* _SOURCE DOCUMENT_
******

Vacuum switch

Abstract

An improved vacuum switch has slotted, flexible, discus-shaped contact discs attached to the current carrying contact bolts. In the open circuit case, a gap exists between each contact bolt and its corresponding contact disc and between the two discs. In the closed circuit case, the contact bolts drive the contact discs against one another, slightly deforming the contact discs, resulting in a low resistance current path. As the switch starts to open, the contact bolts first separate from the adjacent disc surfaces. As the switch opens further, any arc that ignites exists only between the contact discs. Tangential slots in the contact discs guide the arc toward the center of the contact discs. The flexible discs assume their previous undistorted shape when the switch has opened.

Description

BACKGROUND OF THE INVENTION

1. Field of the Invention

This invention pertains to the field of high power vacuum switches.

2. The Prior Art

A multiplicity of different contact geometry designs for vacuum switches is known. However, in the art so far only disc or pot-shaped contact designs have made any inroads (compare for example German Display Copies Nos. 1,210,933 and 1,196,751). Generally, the disc-shaped contact designs are more favorable costwise than the pot-shaped designs, because their machining is considerably simpler. Disc-shaped contacts have a central current feed and in the beveled edge of the disc some crescent-shaped slots are provided.

A considerable improvement of this proven contact geometry is described in the German Publication Copy No. 2,352,540. In these vacuum switch contacts both the central contact surfaces and the arc baffles have a separate current feed. The result is that in case of a migration of the arc contact points in a radial direction initially, the current forces removed from the center increase. However, forces acting in central direction occur when the contact points approach the edge of the switch parts. Thus no current forces can occur which expel the arcs from the area between the switch contacts. However, it is a disadvantage that switch contacts with this contact geometry can be produced with difficulty and the contacts become very costly. Moreover, the arc has a good opportunity to contract on the central current feed because of the low resistance of the contact bolts. Thus, contact erosions may be created which are undesirable on switch contact surfaces of vacuum switches. Moreover, gaps with sharp edges are undesirable at the most narrow point of the contact gap because of the high electric field strength developing at the edges at dielectric stress.

SUMMARY OF THE INVENTION

The invention is a less expensive vacuum switch comprising a stationary and a mobile contact bolt. The adjacent contact surfaces of the two contact bolts are covered by contact disks. Each disk is hollow and has a more or less eliptical cross-section. The interior hollow regions are annular in shape. The discs are flexible and spring back to their original shape once a distorting force has been removed.

Each disk is mounted on the contact end of a bolt so that in the open state, a gap exists between the end of that contact bolt and the adjacent bottom interior surface of the disk. When the switch is fully closed however, the two contact bolts are driven together and sandwiched between the contact ends of the contact bolts and the bottom surfaces of the contact disks. In the closed condition the gaps are eliminated.

The disks are slightly flexed when the switch is closed. As a result, as the switch starts to open, the ends of the contact bolts first separate from the adjacent bottom interior surfaces of their respective contact disks thereby restoring the gaps. As a result since the contact bolt ends separate from their associated contact disks before the contact disks start to separate from each other, any arc that may start occurs only between the external adjacent surfaces of the contact disks. No arcs exist between the ends of the contact bolts.

******

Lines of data
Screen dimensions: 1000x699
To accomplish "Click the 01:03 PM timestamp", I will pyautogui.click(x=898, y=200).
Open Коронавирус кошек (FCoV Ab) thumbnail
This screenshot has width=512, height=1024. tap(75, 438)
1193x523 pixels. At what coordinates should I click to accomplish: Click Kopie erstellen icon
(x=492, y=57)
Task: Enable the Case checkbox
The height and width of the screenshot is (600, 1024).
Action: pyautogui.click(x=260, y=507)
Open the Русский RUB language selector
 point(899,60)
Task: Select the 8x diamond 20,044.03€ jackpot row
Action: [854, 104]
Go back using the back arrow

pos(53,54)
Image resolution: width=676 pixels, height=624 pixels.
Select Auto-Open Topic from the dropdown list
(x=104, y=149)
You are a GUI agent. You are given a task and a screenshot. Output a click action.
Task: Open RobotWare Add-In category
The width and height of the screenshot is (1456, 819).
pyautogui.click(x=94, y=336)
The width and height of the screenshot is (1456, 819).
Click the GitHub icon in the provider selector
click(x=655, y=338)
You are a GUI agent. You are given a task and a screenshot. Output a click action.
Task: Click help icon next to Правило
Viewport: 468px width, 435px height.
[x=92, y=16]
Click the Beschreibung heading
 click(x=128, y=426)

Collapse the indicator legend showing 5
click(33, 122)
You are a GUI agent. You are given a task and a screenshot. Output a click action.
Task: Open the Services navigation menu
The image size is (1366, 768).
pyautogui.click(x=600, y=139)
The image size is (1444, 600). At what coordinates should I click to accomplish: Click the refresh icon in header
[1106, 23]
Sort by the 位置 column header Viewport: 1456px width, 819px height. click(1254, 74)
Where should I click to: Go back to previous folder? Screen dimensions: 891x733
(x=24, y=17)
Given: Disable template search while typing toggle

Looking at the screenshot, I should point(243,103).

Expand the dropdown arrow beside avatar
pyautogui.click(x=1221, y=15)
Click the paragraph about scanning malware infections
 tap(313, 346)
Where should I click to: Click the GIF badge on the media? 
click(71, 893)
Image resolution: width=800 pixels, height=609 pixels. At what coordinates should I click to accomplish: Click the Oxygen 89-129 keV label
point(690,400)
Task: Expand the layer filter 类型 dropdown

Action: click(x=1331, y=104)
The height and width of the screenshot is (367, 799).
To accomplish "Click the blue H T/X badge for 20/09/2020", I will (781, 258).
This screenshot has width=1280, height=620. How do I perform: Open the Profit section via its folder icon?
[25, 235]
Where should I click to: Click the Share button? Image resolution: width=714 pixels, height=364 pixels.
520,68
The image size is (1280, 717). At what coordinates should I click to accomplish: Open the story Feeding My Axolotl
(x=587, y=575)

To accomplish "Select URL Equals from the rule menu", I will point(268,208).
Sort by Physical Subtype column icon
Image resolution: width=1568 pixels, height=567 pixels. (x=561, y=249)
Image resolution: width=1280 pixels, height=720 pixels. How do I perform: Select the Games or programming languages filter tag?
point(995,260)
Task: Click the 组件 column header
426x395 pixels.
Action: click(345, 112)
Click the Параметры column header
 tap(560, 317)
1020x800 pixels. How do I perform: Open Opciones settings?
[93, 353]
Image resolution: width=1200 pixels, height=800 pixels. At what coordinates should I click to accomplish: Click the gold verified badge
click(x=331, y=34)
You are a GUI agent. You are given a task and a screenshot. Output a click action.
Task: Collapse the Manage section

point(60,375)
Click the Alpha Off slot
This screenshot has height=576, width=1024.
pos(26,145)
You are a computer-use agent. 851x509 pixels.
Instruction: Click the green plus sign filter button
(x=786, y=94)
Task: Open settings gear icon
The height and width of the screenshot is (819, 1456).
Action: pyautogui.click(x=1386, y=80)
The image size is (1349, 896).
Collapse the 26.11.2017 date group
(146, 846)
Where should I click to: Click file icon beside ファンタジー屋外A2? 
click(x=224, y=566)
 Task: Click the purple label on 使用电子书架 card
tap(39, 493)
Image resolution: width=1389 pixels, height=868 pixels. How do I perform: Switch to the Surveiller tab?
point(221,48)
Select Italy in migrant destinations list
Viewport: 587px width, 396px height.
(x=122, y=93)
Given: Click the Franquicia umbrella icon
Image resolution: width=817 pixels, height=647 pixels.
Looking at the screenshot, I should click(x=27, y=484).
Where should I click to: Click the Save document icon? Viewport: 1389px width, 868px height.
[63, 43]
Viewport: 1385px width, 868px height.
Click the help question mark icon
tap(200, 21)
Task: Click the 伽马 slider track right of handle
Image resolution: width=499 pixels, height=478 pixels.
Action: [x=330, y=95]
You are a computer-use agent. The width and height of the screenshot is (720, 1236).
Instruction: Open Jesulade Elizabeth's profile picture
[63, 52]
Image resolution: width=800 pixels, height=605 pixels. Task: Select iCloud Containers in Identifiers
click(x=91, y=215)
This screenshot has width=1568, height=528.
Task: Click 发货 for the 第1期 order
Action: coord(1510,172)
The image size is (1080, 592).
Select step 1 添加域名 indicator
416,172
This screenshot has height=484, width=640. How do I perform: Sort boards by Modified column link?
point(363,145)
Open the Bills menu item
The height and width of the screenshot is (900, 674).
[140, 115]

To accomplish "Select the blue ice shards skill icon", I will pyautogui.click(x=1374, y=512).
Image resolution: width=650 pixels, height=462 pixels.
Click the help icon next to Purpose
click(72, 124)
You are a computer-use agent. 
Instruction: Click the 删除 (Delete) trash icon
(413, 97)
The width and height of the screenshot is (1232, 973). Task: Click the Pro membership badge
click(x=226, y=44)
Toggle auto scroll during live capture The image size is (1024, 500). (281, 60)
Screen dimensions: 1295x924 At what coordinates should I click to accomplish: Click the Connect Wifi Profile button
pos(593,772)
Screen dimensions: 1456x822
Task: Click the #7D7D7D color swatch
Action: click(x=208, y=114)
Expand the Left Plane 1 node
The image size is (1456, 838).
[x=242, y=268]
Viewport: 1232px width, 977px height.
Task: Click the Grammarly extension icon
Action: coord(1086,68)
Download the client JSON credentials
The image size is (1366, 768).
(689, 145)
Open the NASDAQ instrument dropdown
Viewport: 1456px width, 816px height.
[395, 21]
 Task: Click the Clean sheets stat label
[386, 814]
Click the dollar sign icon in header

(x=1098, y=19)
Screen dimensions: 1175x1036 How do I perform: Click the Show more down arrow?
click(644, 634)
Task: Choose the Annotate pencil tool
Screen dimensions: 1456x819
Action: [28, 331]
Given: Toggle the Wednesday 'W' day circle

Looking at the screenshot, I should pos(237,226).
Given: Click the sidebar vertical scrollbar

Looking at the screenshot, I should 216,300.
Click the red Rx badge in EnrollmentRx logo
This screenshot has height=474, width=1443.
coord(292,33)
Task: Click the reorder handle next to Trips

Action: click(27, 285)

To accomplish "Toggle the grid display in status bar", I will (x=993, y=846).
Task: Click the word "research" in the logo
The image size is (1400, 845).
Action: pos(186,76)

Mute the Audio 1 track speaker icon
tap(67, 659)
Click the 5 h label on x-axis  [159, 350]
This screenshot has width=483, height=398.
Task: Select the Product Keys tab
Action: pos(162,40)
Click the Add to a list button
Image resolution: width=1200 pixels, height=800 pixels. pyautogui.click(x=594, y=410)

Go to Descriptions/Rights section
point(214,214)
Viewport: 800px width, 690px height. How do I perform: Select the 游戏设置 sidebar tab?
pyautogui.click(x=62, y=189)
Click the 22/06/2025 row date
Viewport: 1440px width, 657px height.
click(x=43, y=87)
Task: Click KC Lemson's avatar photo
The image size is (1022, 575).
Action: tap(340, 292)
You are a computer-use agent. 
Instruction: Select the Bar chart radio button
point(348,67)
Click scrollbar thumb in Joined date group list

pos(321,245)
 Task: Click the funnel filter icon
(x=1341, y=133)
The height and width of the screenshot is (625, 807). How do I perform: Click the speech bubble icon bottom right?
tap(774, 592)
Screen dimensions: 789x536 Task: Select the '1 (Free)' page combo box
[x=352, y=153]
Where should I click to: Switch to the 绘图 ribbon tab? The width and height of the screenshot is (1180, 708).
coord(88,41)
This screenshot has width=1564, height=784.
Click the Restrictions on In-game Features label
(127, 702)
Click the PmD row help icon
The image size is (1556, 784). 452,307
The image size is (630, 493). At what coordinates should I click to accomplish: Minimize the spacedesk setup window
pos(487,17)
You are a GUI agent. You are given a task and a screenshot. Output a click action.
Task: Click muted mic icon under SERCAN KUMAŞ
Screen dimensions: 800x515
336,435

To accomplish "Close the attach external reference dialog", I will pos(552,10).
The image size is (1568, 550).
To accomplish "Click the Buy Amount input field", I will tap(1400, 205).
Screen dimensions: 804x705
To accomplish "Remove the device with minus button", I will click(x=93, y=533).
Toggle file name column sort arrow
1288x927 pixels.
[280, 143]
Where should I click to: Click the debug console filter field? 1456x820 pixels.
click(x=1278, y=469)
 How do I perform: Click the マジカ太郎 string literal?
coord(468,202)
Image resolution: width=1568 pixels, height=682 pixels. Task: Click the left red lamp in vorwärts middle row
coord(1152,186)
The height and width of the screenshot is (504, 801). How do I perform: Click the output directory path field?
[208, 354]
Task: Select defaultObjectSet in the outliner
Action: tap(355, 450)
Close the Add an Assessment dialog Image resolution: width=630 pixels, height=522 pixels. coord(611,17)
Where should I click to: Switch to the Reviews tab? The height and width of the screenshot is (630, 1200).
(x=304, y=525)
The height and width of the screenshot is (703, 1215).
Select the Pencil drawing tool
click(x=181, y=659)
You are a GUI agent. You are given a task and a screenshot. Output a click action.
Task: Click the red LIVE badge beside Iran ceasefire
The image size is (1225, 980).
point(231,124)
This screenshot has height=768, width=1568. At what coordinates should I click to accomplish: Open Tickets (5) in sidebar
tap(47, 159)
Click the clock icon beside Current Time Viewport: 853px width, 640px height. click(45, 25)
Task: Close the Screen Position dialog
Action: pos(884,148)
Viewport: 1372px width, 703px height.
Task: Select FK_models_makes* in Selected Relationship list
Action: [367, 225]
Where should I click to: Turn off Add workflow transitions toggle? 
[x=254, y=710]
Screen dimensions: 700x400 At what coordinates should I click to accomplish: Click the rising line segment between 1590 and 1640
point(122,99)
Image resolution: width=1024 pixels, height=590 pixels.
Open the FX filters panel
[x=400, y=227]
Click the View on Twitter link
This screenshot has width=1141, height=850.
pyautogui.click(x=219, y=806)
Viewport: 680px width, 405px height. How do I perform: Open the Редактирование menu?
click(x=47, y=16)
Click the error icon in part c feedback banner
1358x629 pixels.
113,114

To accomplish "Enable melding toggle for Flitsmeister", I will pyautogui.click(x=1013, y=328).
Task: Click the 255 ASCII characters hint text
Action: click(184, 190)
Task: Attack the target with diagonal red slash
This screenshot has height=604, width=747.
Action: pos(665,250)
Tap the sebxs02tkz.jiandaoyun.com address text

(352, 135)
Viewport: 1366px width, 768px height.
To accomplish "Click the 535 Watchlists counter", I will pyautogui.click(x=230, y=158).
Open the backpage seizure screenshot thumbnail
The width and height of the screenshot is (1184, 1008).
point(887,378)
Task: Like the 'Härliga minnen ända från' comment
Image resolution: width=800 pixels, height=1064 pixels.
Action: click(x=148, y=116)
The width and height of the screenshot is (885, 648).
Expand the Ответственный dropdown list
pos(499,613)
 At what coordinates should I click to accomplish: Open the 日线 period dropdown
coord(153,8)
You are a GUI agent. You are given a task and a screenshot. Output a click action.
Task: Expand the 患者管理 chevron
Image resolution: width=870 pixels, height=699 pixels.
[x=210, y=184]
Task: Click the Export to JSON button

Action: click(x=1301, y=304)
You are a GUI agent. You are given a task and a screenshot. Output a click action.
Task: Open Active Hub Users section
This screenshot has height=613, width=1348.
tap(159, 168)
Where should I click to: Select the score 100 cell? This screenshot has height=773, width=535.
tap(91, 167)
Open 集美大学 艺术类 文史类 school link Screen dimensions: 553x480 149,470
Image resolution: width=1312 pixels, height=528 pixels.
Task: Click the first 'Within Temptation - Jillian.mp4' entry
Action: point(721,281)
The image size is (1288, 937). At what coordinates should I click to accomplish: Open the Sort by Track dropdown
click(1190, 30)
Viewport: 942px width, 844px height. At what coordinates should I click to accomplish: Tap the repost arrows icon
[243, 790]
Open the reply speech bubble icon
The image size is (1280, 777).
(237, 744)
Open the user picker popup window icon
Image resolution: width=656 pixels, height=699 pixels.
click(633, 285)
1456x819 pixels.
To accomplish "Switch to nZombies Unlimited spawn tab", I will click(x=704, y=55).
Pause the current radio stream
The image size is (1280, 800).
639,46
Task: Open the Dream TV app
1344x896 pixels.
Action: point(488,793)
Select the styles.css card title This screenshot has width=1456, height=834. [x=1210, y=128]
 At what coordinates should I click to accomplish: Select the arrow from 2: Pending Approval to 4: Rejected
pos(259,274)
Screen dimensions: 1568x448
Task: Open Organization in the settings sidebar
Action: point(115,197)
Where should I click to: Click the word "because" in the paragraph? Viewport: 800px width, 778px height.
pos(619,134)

******

* _AIM OF THE EXERCISE_
Reproduce word for word the passage of the vacuum switch text that opens with the words "SUMMARY OF THE" and stops after "has been removed.".

* _ANSWER TO THIS TASK_
SUMMARY OF THE INVENTION

The invention is a less expensive vacuum switch comprising a stationary and a mobile contact bolt. The adjacent contact surfaces of the two contact bolts are covered by contact disks. Each disk is hollow and has a more or less eliptical cross-section. The interior hollow regions are annular in shape. The discs are flexible and spring back to their original shape once a distorting force has been removed.